Ultimately, academic success is down to the learner.

Of course, having the right resources is key, but the most successful students also know how to get the most out of them.

There is a strong belief amongst students and parents that **revision equates to hundreds of hours of revision**, but while we agree that the more time you dedicate to the subject, the better, we also can’t convey strongly enough the importance of making every minute of revision count. This way, even if you can’t fit in as many hours one week than another, at least you can feel confident that you made that time really worthwhile. And with all of these amazing teaching tools available to you for free, there’s really no excuse not to use them to your advantage!

The website, GCSE Revision, asks learners and their carers to see from their perspective regarding taking the right approach to learning and using your initiative to strive for excellence. It offers tips on **how to encourage pupils of GCSE age to stay committed to their independent studies**.
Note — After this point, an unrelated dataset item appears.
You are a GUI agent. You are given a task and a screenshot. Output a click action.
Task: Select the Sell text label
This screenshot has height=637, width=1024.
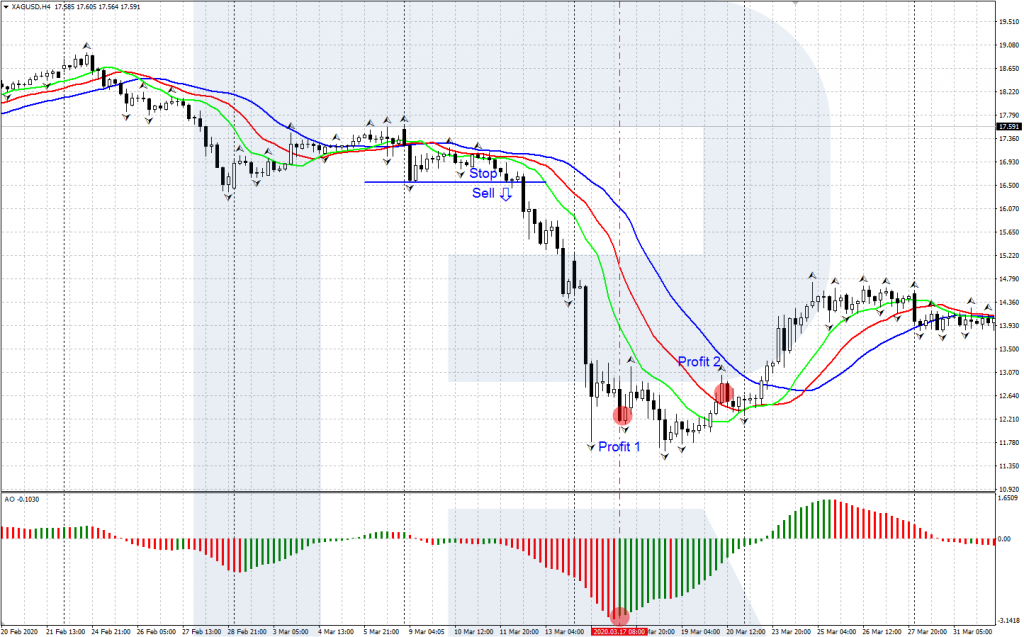(483, 193)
See the table below for some of their suggestions on what to do and what not to do when scheduling revision sessions across the weeks, months and years, but remember that you ideally need to tailor a revision calendar that works for you and keeps you motivated.

What to do | What not to do |
---|---|

Take breaks every 3-45 minutes | No more than 4 hours per day |

Do chunks of revision regularly (i.e. 2 hours each day of the week) | Don't leave a gap of more than 4 days between revision sessions |

Create a timetable | Don't be tempted to leave harder subjects until last. |

Break down the revision sessions into topics | Don't worry on your 'night off'. You need some stress-free time! |

Finally, don’t lose sight of the fact that Maths is a subject based on logic. It’s fascinating and** interesting**, but by nature, there is a risk of it becoming boring if it starts to become problematic in any way. Good learning happens when the student is interested in the course content, so know how to **keep your degree interesting** and most of all, **enjoy it**! Make life easier for yourself by making maths easier for you.

So, see you on Wall Street in a few years time!?